Mistake #2: Not Clearing The Gaps
Allowing any part of your deck to accumulate dirt, leaves, and anything else in between the gaps of your deck boards can lead to serious issues. Any organic matter that’s left to rot can cause discoloration and premature rotting of wood (especially softer woods like pine and cedar). Also, because water tends to accumulate in any area where it cannot run off, it will pool and potentially cause your decking to warp and twist. Do your boards a favor, mind the gap and clear them out thoroughly.
Mistake #3: Excessive Powerwashing
Decking materials, whether they be as strong as Ipe or made of composite materials, are not steel or glass. They can be damaged by prolonged power washing, using the wrong tip, or too high of a PSI. If you have never pressure washed a deck before, you need to do the following:
- Use a fan tip
- Wash along the grain and the length of the board
- Never aim too close to the deck surface
Mistake #4: Not Cleaning Your Deck Prior To Refinishing
So, let’s say you have a new deck made of Ipe and it’s due for its very first annual refinishing.

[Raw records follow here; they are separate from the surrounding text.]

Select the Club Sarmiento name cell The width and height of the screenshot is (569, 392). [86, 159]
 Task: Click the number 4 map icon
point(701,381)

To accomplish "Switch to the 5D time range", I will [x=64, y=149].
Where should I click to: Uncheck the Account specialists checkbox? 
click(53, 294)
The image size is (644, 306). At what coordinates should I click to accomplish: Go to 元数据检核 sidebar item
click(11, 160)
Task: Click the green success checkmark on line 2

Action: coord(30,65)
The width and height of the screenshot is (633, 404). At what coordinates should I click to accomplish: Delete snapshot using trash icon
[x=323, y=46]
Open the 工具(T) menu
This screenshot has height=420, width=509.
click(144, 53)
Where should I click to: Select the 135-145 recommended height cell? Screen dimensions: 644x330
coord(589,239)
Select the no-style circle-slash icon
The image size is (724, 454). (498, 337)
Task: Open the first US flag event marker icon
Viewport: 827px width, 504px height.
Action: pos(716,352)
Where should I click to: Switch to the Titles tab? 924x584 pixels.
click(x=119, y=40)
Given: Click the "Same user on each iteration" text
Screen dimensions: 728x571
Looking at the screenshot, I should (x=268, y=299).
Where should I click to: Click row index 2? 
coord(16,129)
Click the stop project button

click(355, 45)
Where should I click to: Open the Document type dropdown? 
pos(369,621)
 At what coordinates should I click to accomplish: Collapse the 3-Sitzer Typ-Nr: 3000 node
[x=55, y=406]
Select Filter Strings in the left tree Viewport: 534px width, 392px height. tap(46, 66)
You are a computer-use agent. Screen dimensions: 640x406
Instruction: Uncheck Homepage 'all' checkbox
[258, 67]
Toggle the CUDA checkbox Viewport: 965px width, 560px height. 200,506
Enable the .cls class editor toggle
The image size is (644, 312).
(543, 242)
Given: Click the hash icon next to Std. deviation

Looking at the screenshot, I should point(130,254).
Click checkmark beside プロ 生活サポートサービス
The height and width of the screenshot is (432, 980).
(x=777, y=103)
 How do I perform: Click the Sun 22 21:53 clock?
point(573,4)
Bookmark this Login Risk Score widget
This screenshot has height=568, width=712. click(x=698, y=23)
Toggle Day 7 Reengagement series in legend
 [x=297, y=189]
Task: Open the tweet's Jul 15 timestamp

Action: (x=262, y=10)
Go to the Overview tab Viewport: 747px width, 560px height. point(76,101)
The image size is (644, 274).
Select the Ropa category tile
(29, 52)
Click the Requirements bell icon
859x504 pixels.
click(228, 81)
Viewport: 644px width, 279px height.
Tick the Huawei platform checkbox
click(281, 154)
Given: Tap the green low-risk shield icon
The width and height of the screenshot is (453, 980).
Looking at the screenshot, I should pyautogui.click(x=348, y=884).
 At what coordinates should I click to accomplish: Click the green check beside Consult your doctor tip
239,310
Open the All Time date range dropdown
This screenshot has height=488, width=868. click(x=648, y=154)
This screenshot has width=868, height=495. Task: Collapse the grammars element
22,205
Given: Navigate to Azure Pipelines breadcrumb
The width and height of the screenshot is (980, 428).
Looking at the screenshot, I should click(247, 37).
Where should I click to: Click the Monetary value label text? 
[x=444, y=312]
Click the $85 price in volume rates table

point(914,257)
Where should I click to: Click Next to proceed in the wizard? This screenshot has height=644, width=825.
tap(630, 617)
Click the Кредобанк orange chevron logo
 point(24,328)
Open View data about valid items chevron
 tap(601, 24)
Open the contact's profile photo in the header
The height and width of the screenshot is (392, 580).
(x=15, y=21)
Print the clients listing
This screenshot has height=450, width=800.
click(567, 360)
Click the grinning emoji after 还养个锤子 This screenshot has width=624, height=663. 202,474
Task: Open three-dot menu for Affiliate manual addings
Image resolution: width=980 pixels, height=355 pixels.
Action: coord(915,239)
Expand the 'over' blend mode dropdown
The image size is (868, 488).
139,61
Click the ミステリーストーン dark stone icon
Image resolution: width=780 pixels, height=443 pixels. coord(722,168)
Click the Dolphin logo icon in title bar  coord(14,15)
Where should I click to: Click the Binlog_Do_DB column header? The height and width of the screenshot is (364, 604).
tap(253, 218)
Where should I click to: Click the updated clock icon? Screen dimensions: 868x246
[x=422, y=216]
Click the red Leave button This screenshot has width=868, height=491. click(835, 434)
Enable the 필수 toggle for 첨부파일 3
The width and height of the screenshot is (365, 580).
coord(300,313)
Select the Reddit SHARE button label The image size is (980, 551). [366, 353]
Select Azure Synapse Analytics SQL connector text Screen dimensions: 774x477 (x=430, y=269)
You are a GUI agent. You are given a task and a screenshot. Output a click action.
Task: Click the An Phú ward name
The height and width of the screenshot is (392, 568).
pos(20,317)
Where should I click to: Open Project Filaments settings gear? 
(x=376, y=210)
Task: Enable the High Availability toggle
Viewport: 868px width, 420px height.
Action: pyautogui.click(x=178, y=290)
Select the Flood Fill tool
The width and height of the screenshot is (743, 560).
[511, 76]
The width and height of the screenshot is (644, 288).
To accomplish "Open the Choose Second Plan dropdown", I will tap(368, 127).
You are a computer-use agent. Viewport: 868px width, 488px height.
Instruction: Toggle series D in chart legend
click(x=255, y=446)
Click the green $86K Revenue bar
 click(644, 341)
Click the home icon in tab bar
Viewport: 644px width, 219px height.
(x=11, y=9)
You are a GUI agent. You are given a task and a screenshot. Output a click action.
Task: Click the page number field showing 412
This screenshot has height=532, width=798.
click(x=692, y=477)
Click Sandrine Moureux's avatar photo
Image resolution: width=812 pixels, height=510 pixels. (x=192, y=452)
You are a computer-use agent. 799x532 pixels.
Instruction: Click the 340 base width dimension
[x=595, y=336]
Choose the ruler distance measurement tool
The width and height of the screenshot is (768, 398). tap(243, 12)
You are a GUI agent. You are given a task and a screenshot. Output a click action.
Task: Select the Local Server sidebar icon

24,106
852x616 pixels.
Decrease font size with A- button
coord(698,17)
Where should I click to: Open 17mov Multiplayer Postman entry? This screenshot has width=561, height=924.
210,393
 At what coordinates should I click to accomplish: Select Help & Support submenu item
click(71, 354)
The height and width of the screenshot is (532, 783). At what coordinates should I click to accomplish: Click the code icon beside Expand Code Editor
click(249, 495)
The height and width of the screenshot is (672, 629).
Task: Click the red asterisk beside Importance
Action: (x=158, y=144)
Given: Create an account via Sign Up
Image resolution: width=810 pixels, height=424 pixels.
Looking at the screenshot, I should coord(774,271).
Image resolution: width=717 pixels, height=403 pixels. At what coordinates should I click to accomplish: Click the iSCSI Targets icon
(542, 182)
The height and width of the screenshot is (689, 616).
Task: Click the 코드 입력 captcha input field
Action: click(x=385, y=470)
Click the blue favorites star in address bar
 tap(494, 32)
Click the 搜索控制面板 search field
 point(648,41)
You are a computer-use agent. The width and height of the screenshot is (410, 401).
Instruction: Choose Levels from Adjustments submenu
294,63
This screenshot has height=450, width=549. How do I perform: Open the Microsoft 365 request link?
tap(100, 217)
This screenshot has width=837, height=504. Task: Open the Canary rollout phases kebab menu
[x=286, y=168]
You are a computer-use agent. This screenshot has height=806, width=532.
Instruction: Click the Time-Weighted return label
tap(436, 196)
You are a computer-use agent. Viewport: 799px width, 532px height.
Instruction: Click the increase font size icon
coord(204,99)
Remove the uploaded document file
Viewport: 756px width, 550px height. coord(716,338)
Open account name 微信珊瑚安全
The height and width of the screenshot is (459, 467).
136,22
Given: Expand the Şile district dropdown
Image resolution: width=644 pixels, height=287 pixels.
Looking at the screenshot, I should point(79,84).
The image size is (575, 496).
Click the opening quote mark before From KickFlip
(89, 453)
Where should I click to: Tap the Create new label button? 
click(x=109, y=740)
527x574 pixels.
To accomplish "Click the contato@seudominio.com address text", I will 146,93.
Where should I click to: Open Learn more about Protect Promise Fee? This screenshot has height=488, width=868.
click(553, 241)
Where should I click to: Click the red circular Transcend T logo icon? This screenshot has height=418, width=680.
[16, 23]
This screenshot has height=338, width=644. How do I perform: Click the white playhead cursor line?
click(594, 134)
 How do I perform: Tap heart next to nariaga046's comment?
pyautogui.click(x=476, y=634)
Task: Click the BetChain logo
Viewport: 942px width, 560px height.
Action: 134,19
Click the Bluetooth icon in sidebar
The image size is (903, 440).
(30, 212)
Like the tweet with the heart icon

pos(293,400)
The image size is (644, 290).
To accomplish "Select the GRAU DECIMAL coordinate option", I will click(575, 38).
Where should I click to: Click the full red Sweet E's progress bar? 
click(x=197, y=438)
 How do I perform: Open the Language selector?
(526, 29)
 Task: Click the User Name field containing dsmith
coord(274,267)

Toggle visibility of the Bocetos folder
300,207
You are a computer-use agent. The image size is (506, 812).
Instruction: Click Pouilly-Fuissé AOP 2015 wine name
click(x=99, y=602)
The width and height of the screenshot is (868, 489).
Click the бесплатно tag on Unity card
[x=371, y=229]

Instead of reading the directions, you simply sweep off some leaves and dirt and apply the oil. Everything looks fine the first day, but after a while you notice strange markings on your deck. Surely, it must be the oil! Nope. The oil did its job. Unfortunately, it’s not enough to sweep off your deck prior to oiling it. It has to be thoroughly cleaned so the finishing solution of your choice can adhere to the grain and protect the wood. If there’s dirt still left in the wood, the oil cannot properly soak into the surface. Use a wood deck cleaner and brightener to prevent giving yourself more work and an ugly deck to look at.
Mistake #5: Not Checking The Weather Prior To Refinishing
It’s Saturday morning and you are going to oil your hardwood deck first thing in the morning. You oil your deck in no time flat. Sunday morning, everything still looks good. Then it rains. You don’t notice it at first, but after a few days you notice the finish is uneven and it looks like the wood has spots all over it. What happened? Because the oil had not yet fully dried and settled
into the wood, the finish became uneven. To prevent this from happening, make sure your deck is completely dry 24 hours prior to and after applying any finish or sealer.
The Exception To The Rule
The best way to ensure you never make these mistakes is by building a deck out of composite decking. Popular brands like Trex, TimberTech and Fiberon are wrapped in a protective plastic shell which won’t rot and come with 25-year stain and fade warranties. You can also use a 100% PVC product like Azek or Zuri which don’t use any organic materials and have longer warranties. Composites are the best low-maintenance option since all it takes is a little soap and water to keep it looking brand new.
Avoid these mistakes and you can give yourself the best chance of not spending a lot of time and money on future deck maintenance and repairs. Instead, you can clean your deck, apply a finish, and enjoy it for the remainder of the year. Or, you can build a composite deck and save yourself a little time and elbow grease.